Nas listas de best sellers só vemos as biografias, as cartas, os diários. O cotidiano está na moda. O estilo de vida está na moda. Tudo importa. O jeito de se vestir, de decorar a casa, de receber amigos, de viajar, de falar, de comer. E o que pode haver de mais cotidiano no dia-a-dia do que o comer?
Os editores de livros, espertos, pensaram rapidamente em como aproveitar esse veio. Poderiam lançar livros de comida que traduzissem em fotos e textos o clima de uma época, que definissem modos de vida. E passaram a buscar nos baús mais velhos, nas gavetas mais antigas das cozinhas, o caderno de receita das bisavós, das tias, das cozinheiras.
Logo devem ter percebido o óbvio. Que graça teria um caderno de Françoise, cozinheira de Proust? Umas páginas amarelas, muitos erros de gramática, receitas que não fariam lembrar em nada o mundo mágico do escritor. Uns ovos aqui e acolá, uns biscoitinhos amanteigados em formato de concha, um pobre frango depenado...
Definitivamente, o caminho não era por aí. Talvez as receitas do castelo de Nohan, de Georges Sand, cadernos com gerações e gerações de receitas burguesas... Também não. Muito repetitivo, sem alusão aos grandes convidados, nem uma linha para as visitas de Chopin. É bobagem, mas comer um ensopado simples ou um ensopado que Chopin comeu faz diferença.

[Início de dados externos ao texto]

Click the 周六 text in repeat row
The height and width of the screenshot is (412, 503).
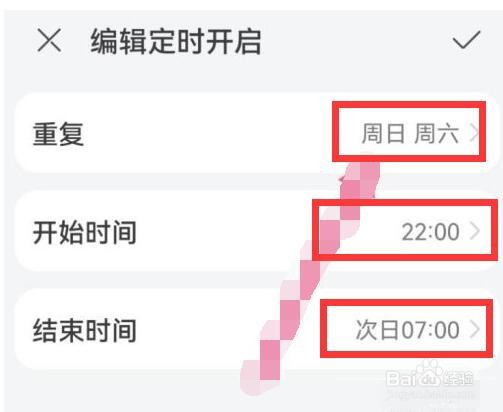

Finalmente percebeu-se que a receita ideal para o livro de cozinha ideal do cotidiano ideal seria contar com a colaboração de uma bisneta de artista famosos, com "penchant" literário, para descrever com palavras simples a vida da bisavó ou do avô. Um álbum de família com o menino de cachos e a menina de cinto de renda e sapatinho de verniz. Toulouse Lautrec com sete anos, Proust também, a avó de Georges Sand de coque, arrasando de bonita, "dejeunant sur l'herbe".
Além disso, excertos das obras dos escritores falando sobre o quintal da infância e comida. Quadros dos pintores, mostrando cenas pastoris, cabras e queijos, piqueniques no campo e comida.
E o que mais? Um chef famoso que experimentasse as receitas do tal caderno, corrigisse, adaptasse. Daí para a criação de uma nova profissão foi um passo. Inventaram o estilista de comida, para apresentar os pratos de maneira sugestiva e elegante, com ares de nosso tempo. Drama, impacto, doçuras, sutilezas. Para culminar, fechando a equipe, o fotógrafo de peso, captando tudo isso em imagens que batessem no estômago, mexessem com a fantasia.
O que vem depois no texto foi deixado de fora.